_Exercise details_
Below this line is a set of entries; quote exactly the lines from the line that contains "Where should I" to the line that contains "You are a computer-use agent.", both lines included.

START Provided information

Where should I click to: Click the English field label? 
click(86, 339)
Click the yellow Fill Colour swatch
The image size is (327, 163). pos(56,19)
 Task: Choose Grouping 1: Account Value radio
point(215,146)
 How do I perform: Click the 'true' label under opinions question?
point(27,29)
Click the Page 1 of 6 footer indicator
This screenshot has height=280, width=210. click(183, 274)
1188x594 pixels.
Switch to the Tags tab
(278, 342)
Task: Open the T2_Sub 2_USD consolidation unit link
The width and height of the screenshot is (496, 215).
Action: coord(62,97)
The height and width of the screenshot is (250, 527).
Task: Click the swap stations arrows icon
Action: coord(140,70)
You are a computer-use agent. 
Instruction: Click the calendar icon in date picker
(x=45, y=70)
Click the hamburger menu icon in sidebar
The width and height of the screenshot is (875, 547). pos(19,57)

END Provided information
START Provided information

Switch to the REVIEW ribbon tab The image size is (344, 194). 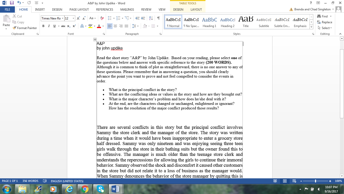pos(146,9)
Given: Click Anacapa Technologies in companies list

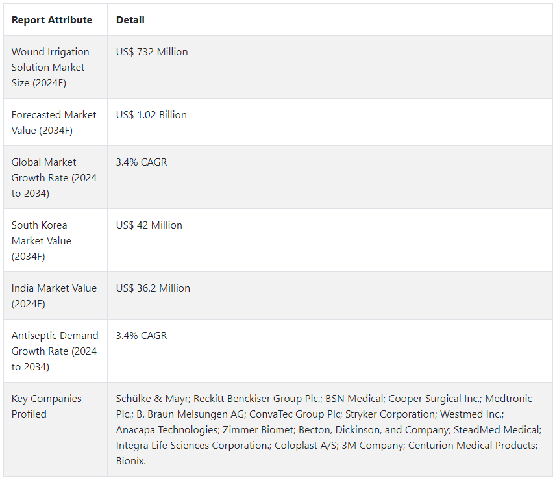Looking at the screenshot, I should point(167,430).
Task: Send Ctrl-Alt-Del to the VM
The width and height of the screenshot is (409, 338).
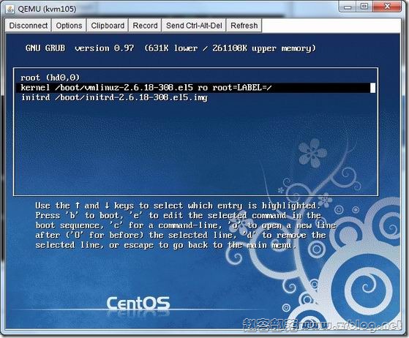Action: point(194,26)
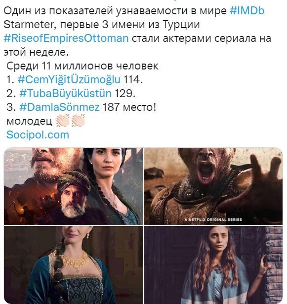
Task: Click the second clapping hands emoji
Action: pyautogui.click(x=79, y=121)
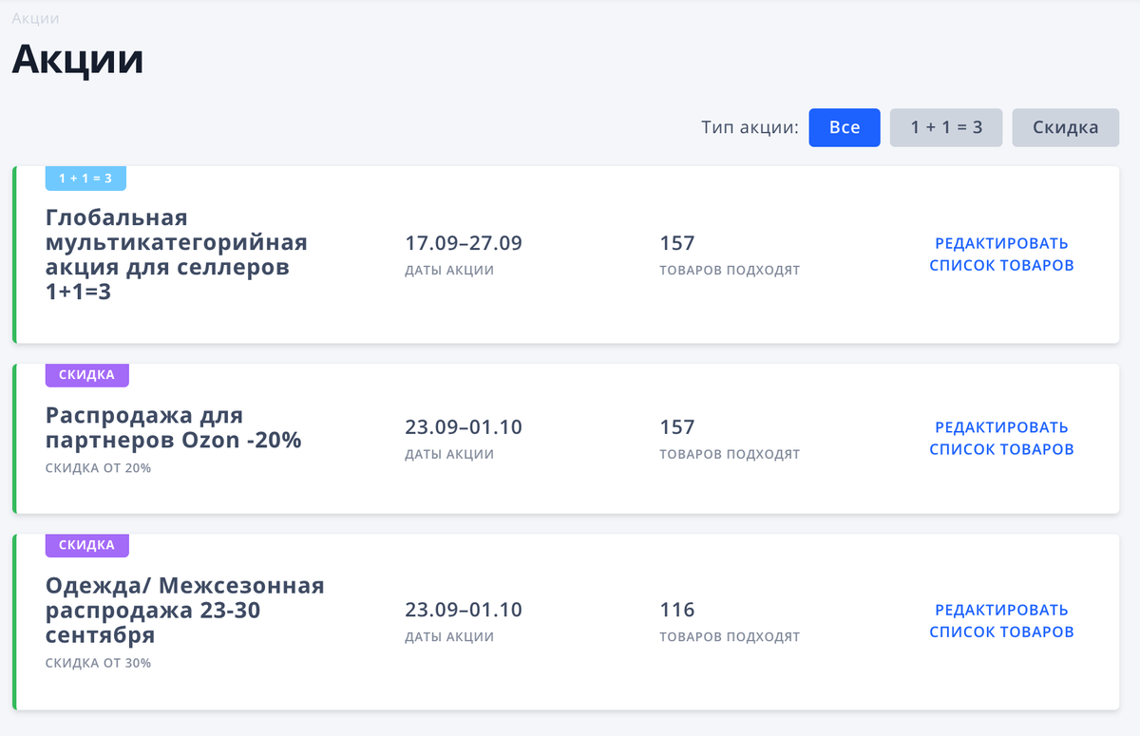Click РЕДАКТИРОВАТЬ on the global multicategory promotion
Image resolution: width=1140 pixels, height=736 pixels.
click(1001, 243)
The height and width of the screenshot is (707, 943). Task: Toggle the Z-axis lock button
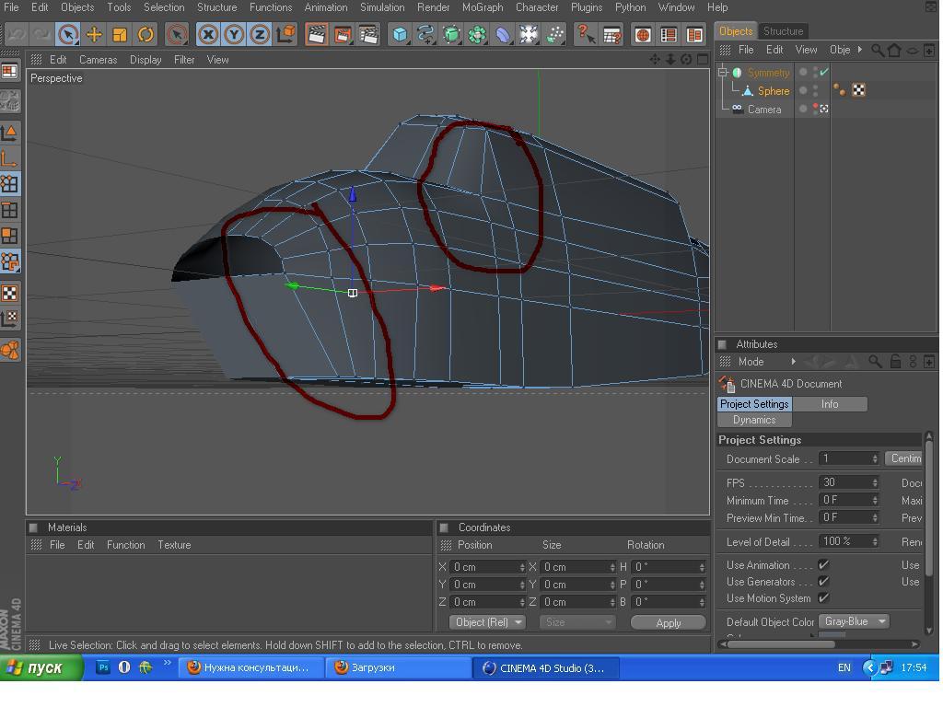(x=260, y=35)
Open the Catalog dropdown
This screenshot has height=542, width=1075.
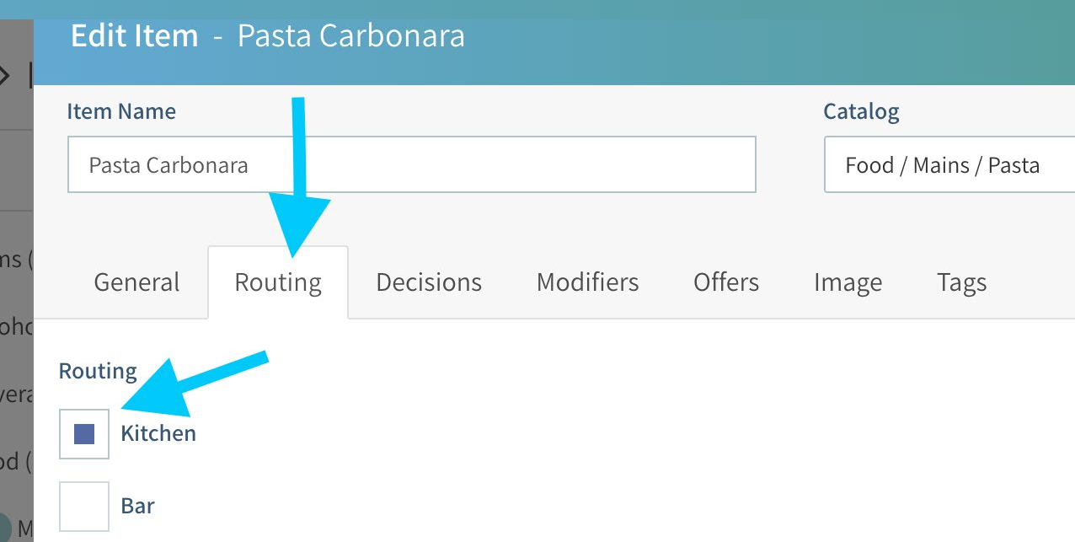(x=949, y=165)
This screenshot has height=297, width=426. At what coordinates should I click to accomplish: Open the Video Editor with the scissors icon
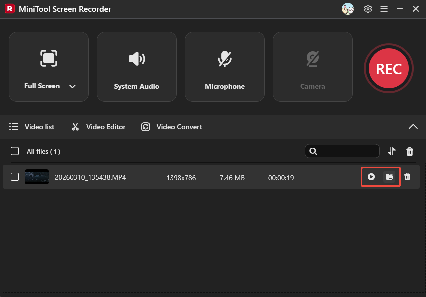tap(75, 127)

END Provided information

_Response_
Where should I click to: Click the English field label? 
click(86, 339)
Click the yellow Fill Colour swatch
The image size is (327, 163). pos(56,19)
 Task: Choose Grouping 1: Account Value radio
point(215,146)
 How do I perform: Click the 'true' label under opinions question?
point(27,29)
Click the Page 1 of 6 footer indicator
This screenshot has height=280, width=210. click(183, 274)
1188x594 pixels.
Switch to the Tags tab
(278, 342)
Task: Open the T2_Sub 2_USD consolidation unit link
The width and height of the screenshot is (496, 215).
Action: coord(62,97)
The height and width of the screenshot is (250, 527).
Task: Click the swap stations arrows icon
Action: coord(140,70)
You are a computer-use agent. 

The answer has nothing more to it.